Eastern Bank began processing applications on Monday, and now has more than 8,000 in the queue. They add up to $1.3 billion in requests — more than 30 times a normal week.
Banks are typically prioritizing existing customers — out of loyalty, and to speed the process along. Joe Kriesberg, president of the Mass. Association of Community Development Corporations, worries that smaller businesses without banking relationships, particularly those owned by people who don’t speak English, will lose out.
Lenders have 10 days to close loans and issue funds after an SBA approval. For cash-strapped clients, that money can’t come soon enough. As of Friday, however, many local bankers said they still hadn’t moved any PPP money out the door.
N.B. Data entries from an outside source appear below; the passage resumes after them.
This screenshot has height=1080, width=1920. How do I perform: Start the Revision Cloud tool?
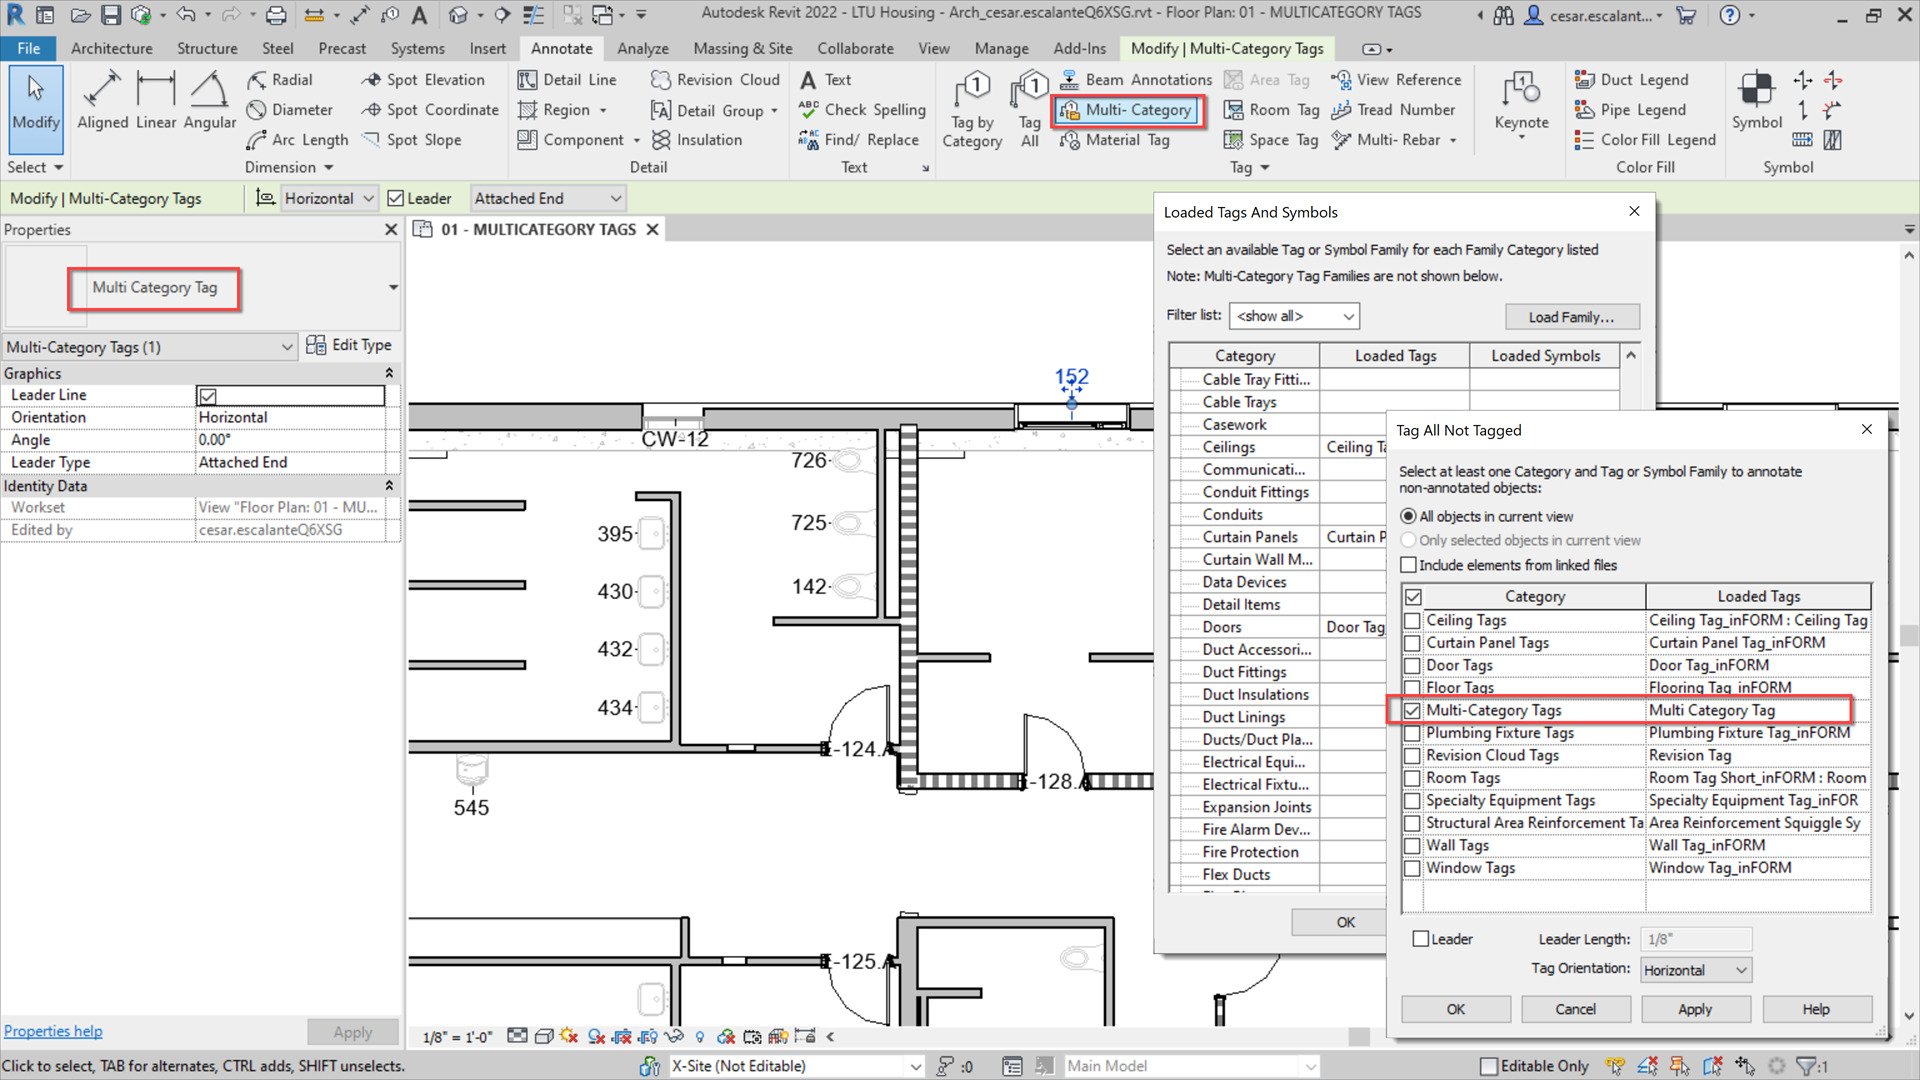click(x=713, y=80)
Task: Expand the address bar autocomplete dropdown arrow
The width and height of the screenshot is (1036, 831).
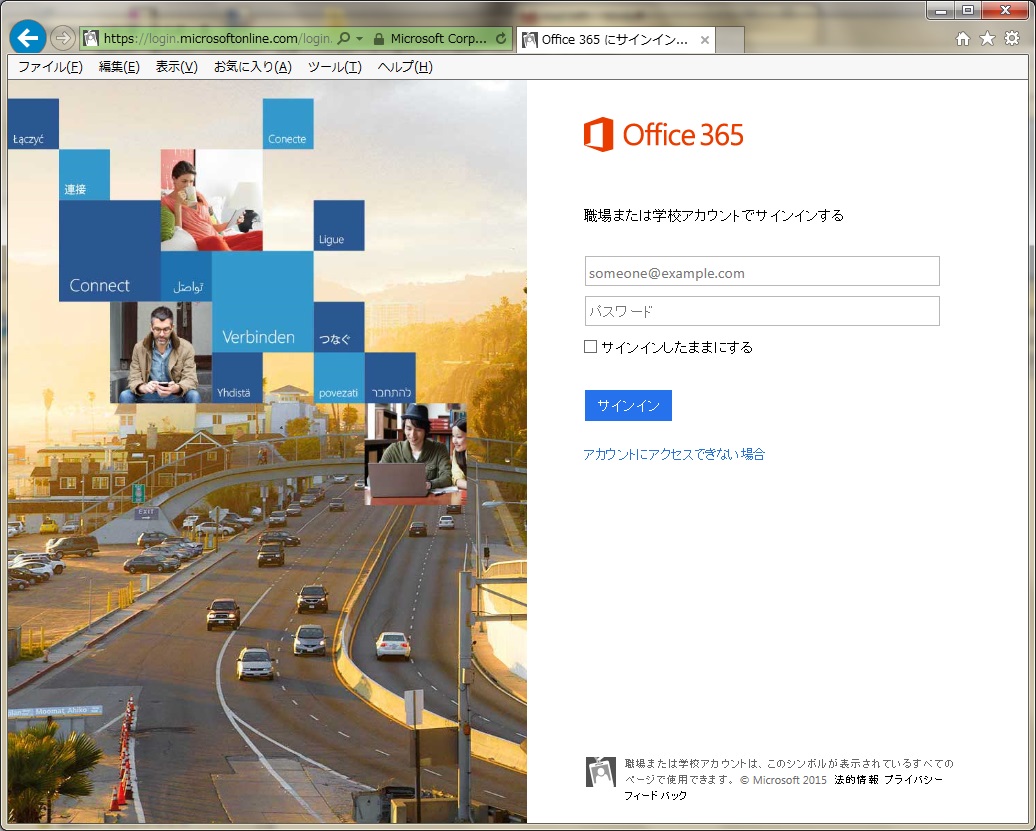Action: click(359, 39)
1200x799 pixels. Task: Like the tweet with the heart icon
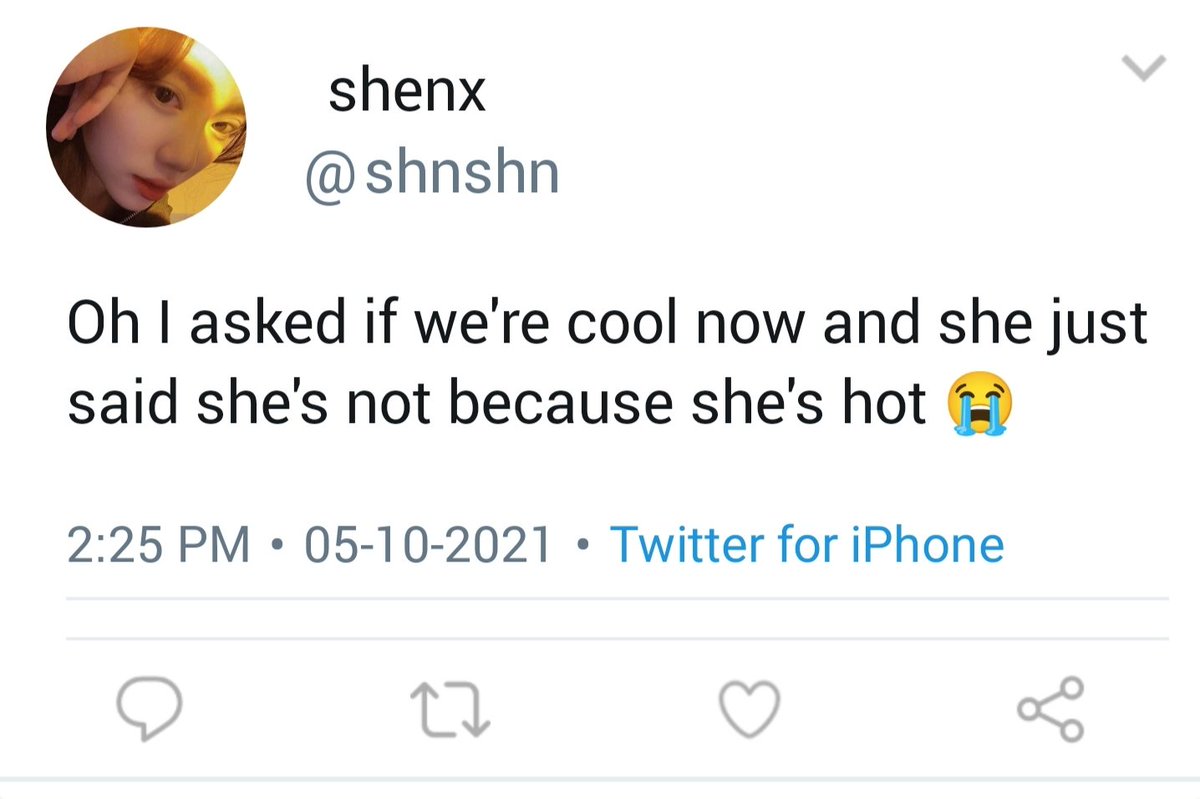pos(749,711)
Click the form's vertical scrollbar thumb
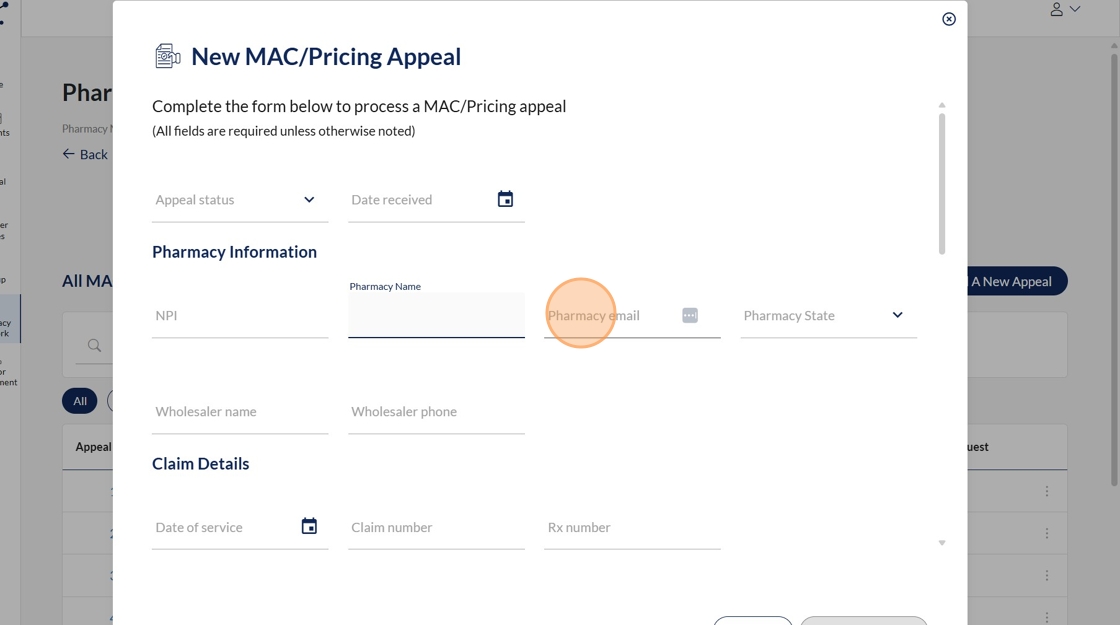 (942, 183)
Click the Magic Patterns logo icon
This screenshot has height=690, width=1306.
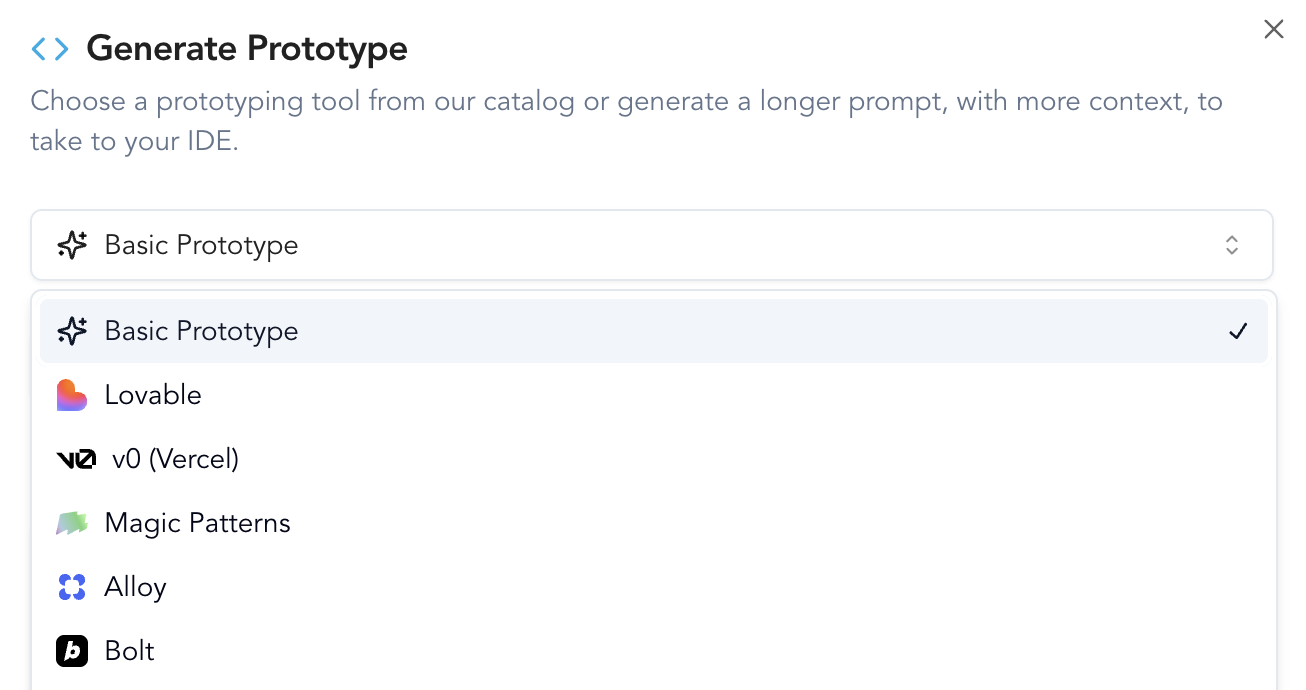(71, 523)
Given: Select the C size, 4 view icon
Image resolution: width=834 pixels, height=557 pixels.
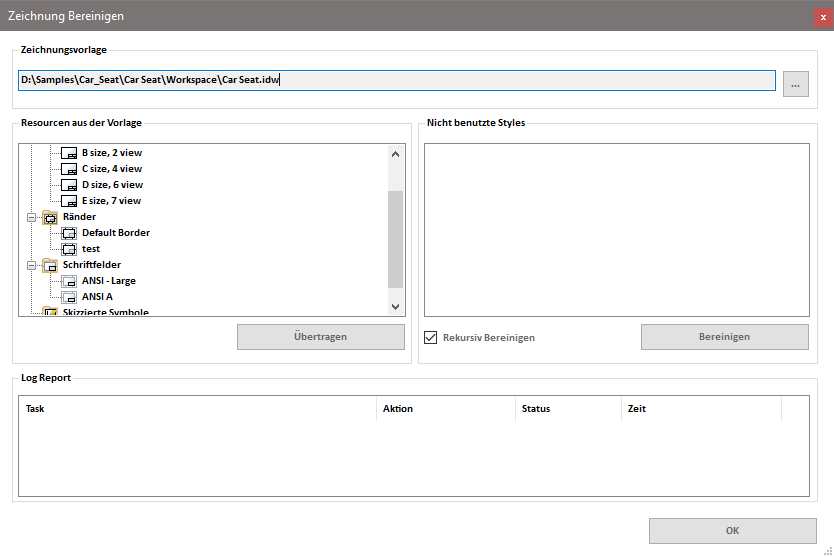Looking at the screenshot, I should coord(69,169).
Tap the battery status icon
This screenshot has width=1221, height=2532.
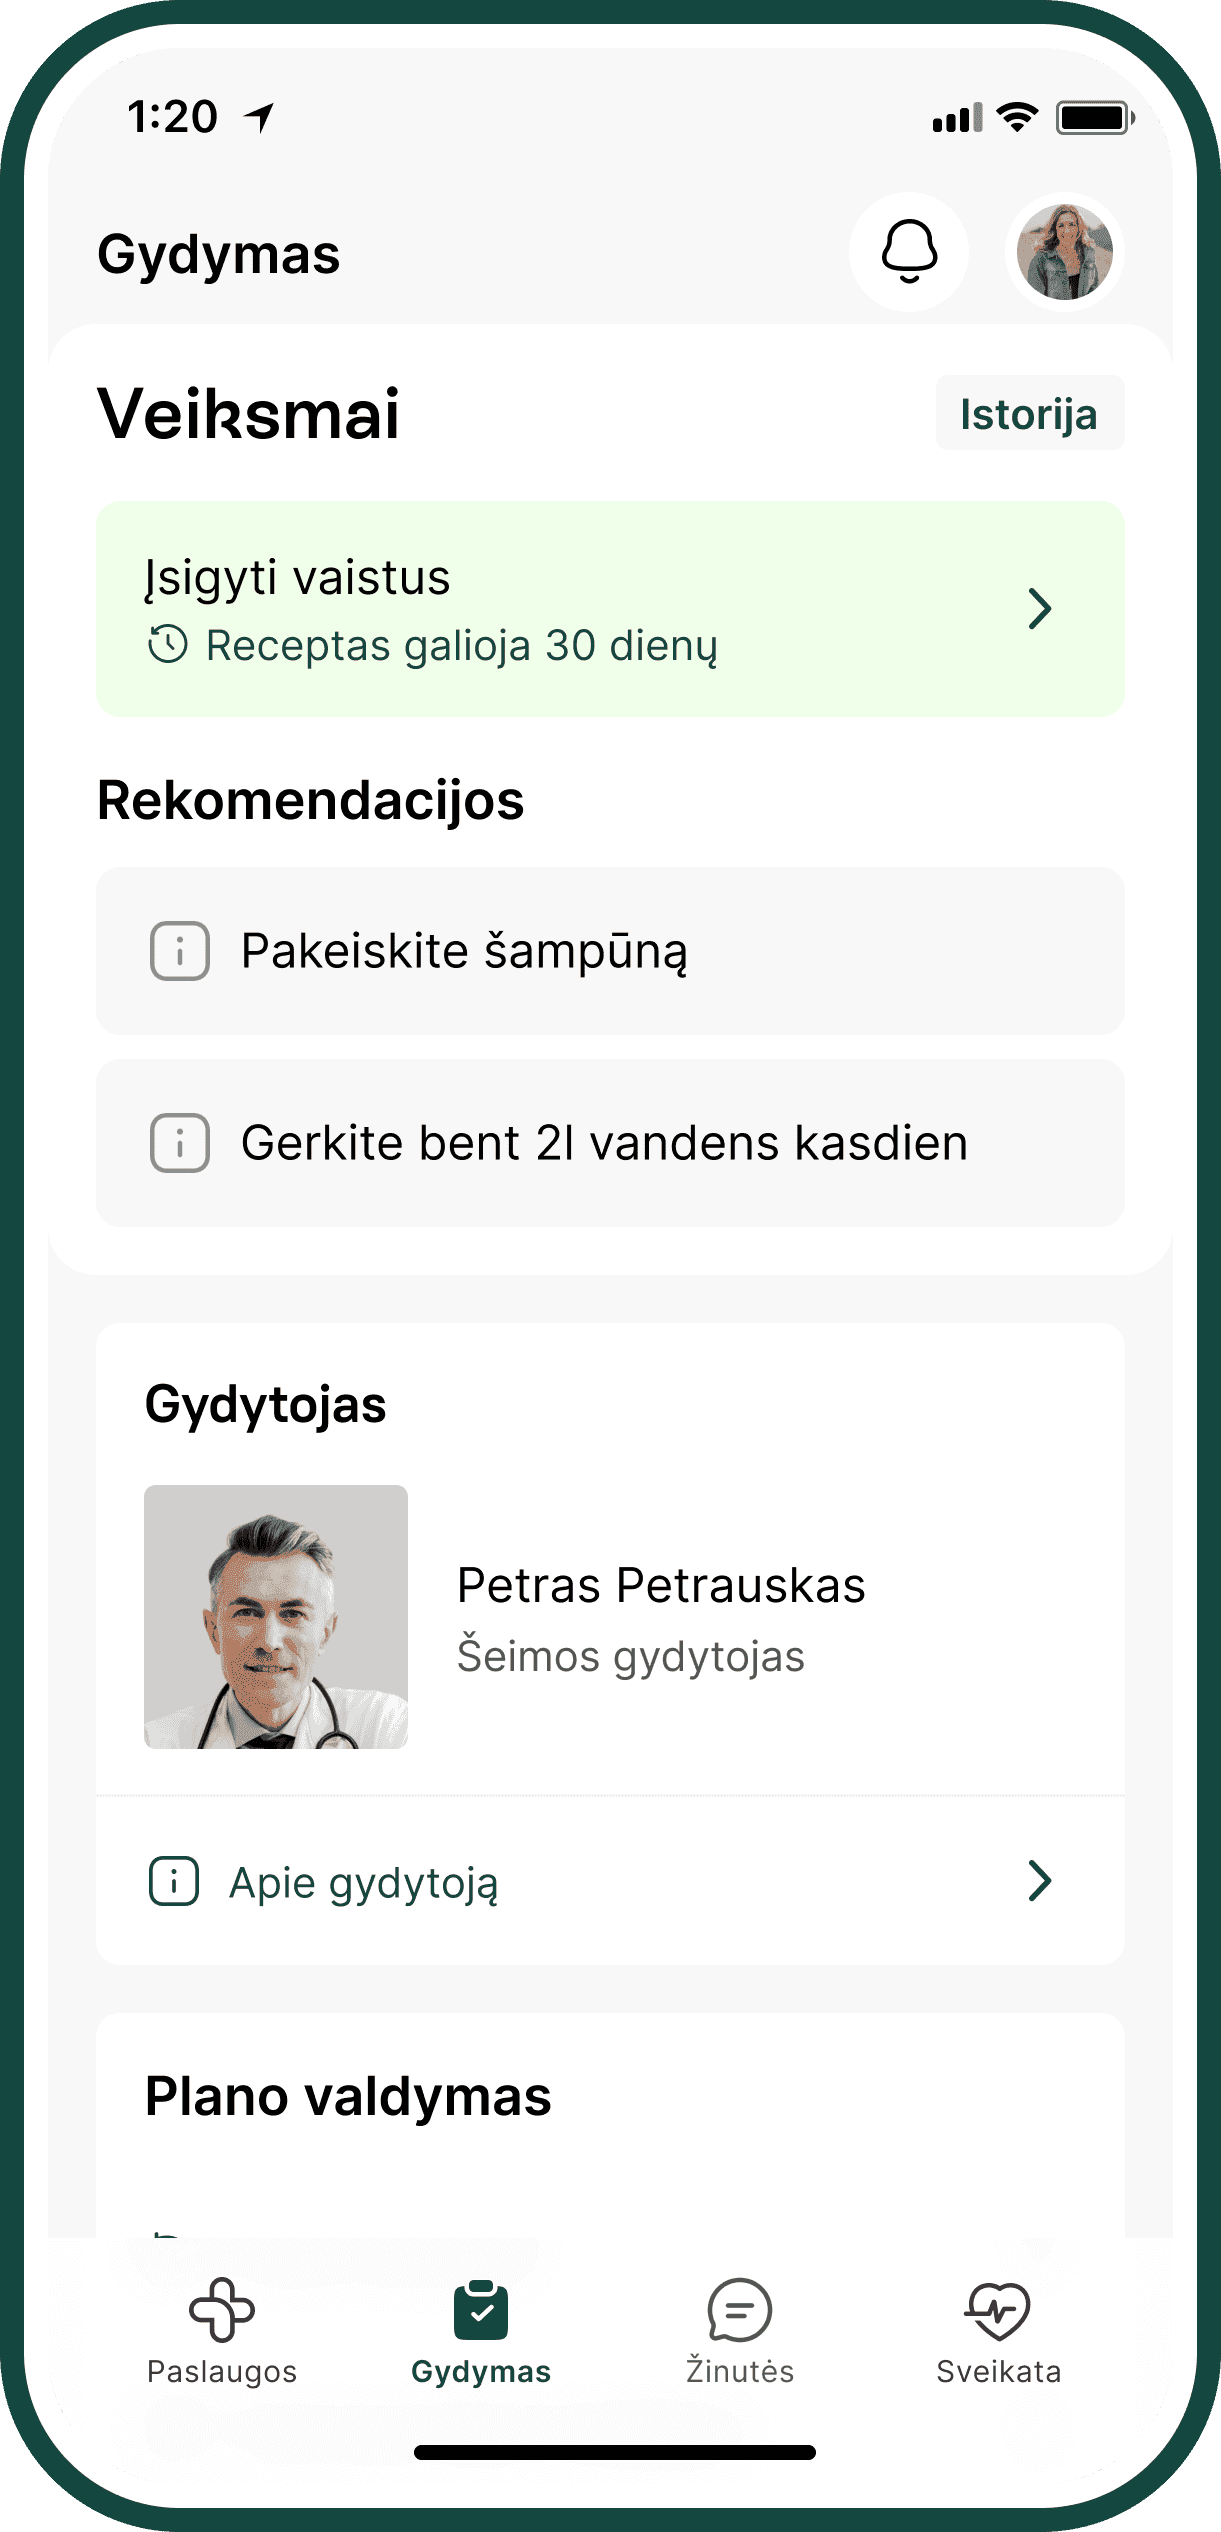click(x=1095, y=118)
There have been some successes. Liberty Bay Credit Union executives said they closed on their first PPP loan on Thursday: $107,000 to an accounting firm in Abington. And Barry Steinberg, president of the Direct Tire & Auto Service group based in Watertown, said he was assured by Leader Bank that his request would be fulfilled within several days, enabling him to bring 20 furloughed employees back to the shops.
But there is plenty of disappointment to go around. Take Daniel Spirer, owner of a temporarily shuttered jewelry shop in Cambridge. He found out Friday that he wouldn’t be eligible for the PPP, at least not yet. He also applied for a disaster loan, but now worries he won’t see a penny.
At Envision Bank in Stoughton, new chief executive Bill Parent moved quickly to ensure his institution could offer the paycheck loans — even though Envision does not typically make SBA loans. (His first PPP loan, $80,000 to a video production firm, went out on Friday.) Parent said banks need to be there for their small-business customers during this time of need, not just during the good times.
When will the good times return? That’s an obvious open question — as is the number of small businesses that will survive long enough to see them.